- Opening Delimiter -
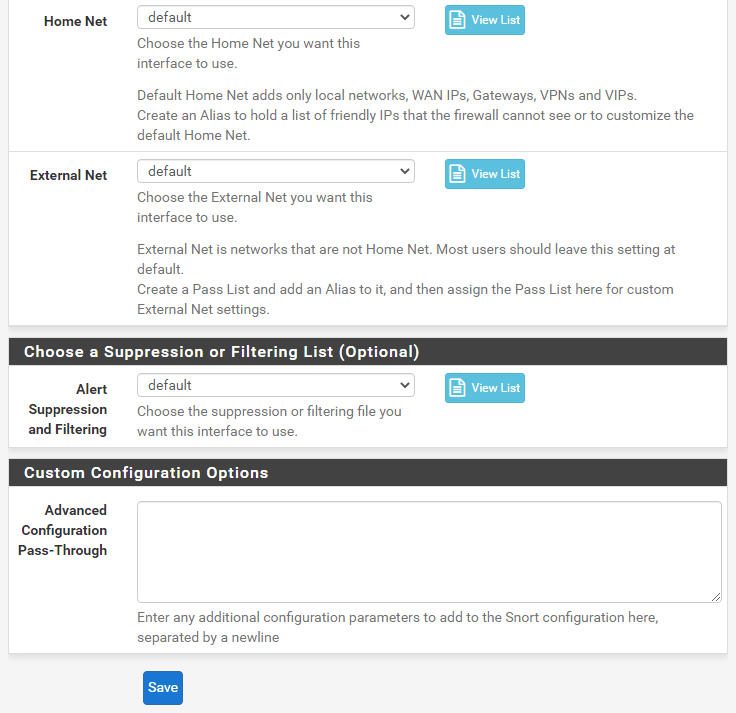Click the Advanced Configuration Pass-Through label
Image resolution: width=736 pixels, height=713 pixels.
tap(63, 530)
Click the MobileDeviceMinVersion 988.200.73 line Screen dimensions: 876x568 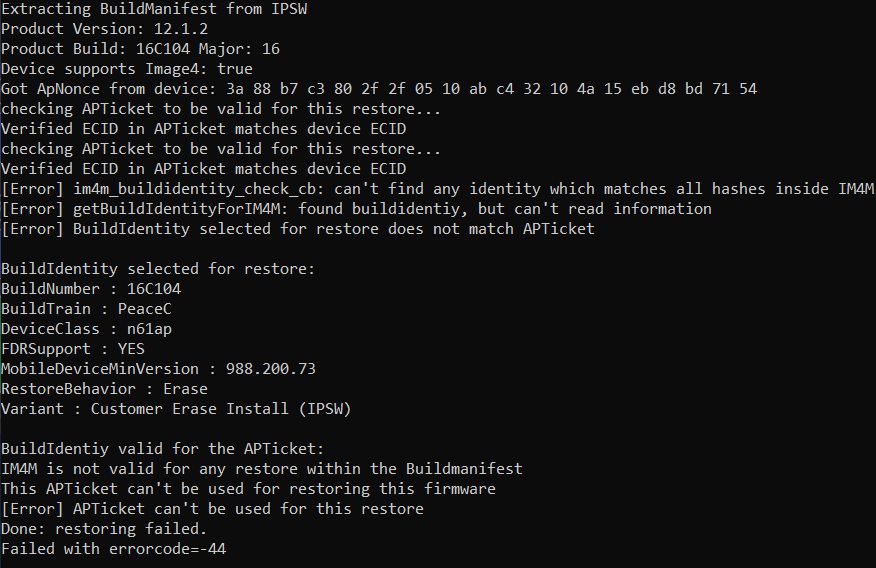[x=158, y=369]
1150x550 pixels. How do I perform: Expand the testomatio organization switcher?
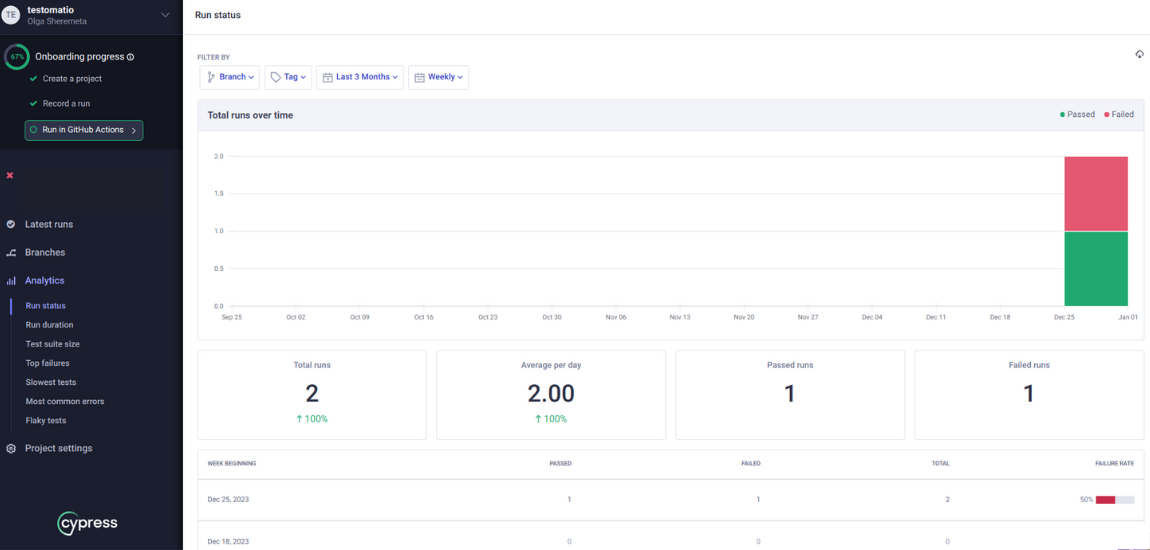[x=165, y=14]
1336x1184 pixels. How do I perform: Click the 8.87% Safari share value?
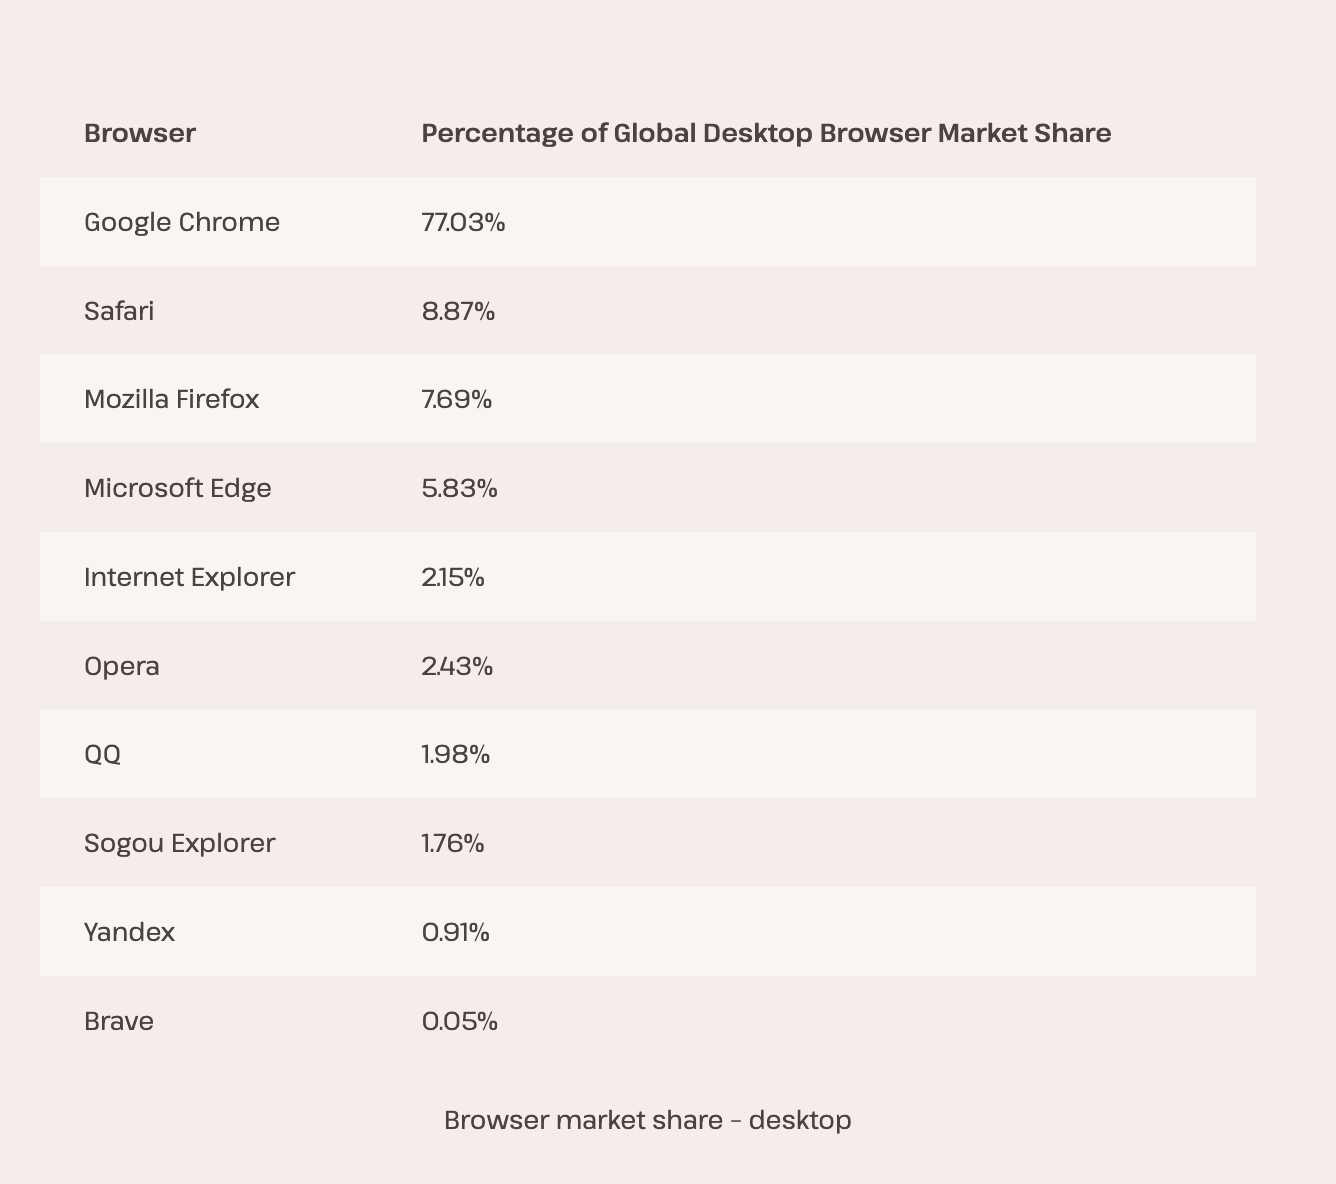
- Closing Delimiter -
*Exercise directions*
Would you restate word for word only the lines from the one containing "1150x550 pixels. How" to the final line of the material, both ends included, without any pictures?

*Written solution*
1150x550 pixels. How do I perform: Expand the testomatio organization switcher?
[x=165, y=14]
1336x1184 pixels. How do I perform: Click the 8.87% Safari share value?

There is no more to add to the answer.